### What needs to be done
What's needed is an exact copy of the lines from the one that contains "Where should I" to the end of the data below, leaving the pictures out.

### Material for this task
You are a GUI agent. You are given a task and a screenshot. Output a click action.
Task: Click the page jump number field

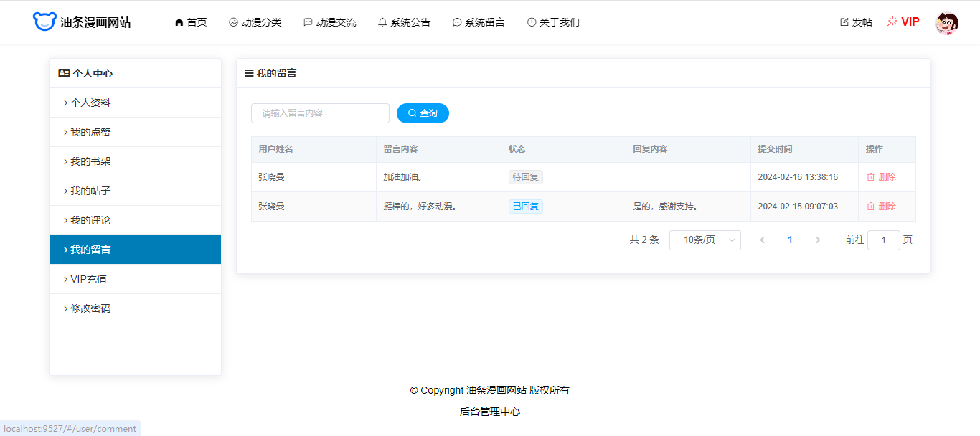tap(883, 240)
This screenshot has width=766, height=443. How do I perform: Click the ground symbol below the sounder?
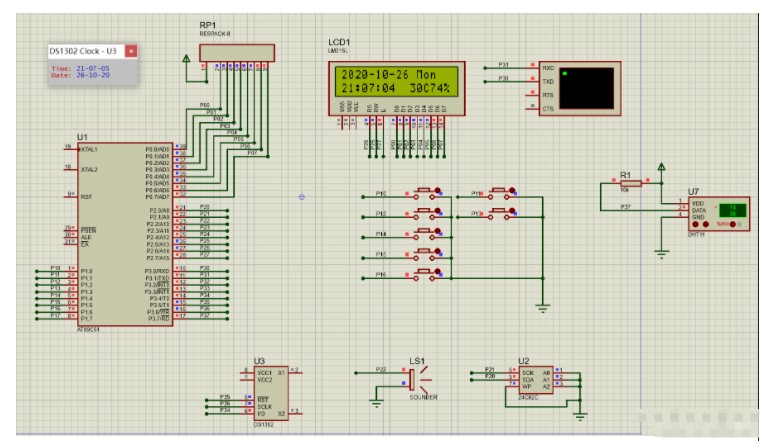click(377, 403)
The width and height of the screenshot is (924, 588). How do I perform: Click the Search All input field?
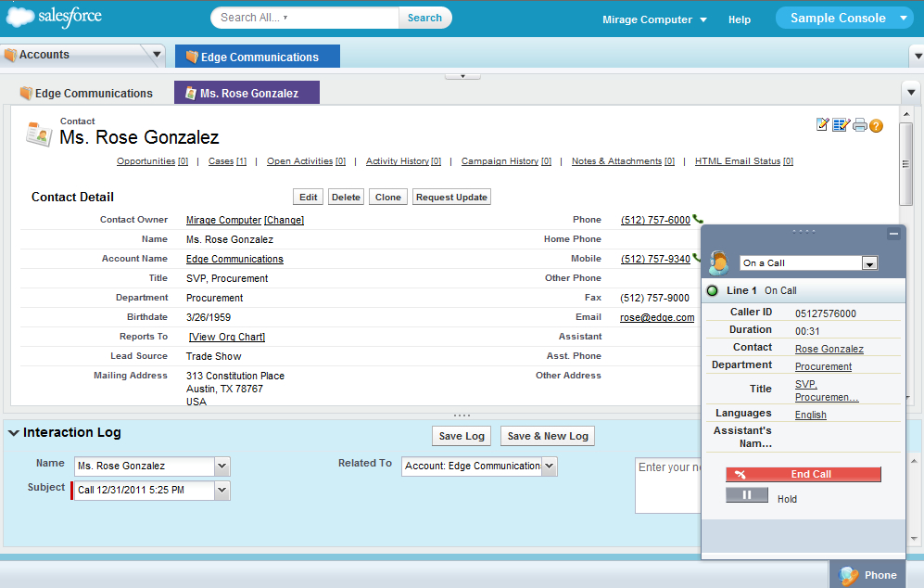(x=305, y=18)
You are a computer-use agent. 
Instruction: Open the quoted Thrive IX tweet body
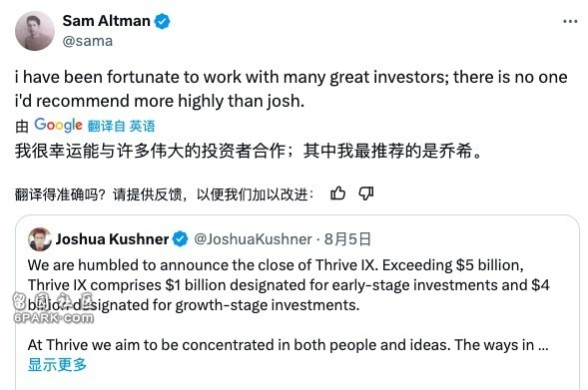289,285
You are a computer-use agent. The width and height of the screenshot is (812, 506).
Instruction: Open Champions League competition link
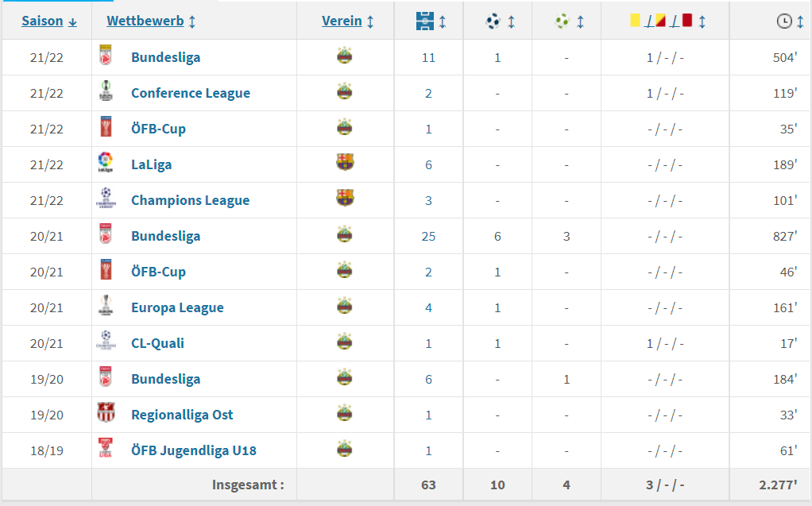coord(190,200)
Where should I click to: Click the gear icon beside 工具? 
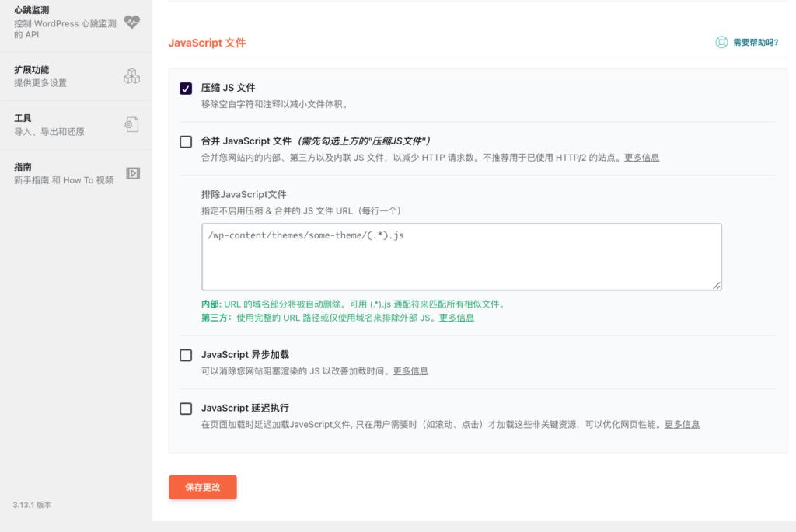click(132, 123)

### Answer box
Where should I click to: Click the gear icon beside 工具? 
click(132, 123)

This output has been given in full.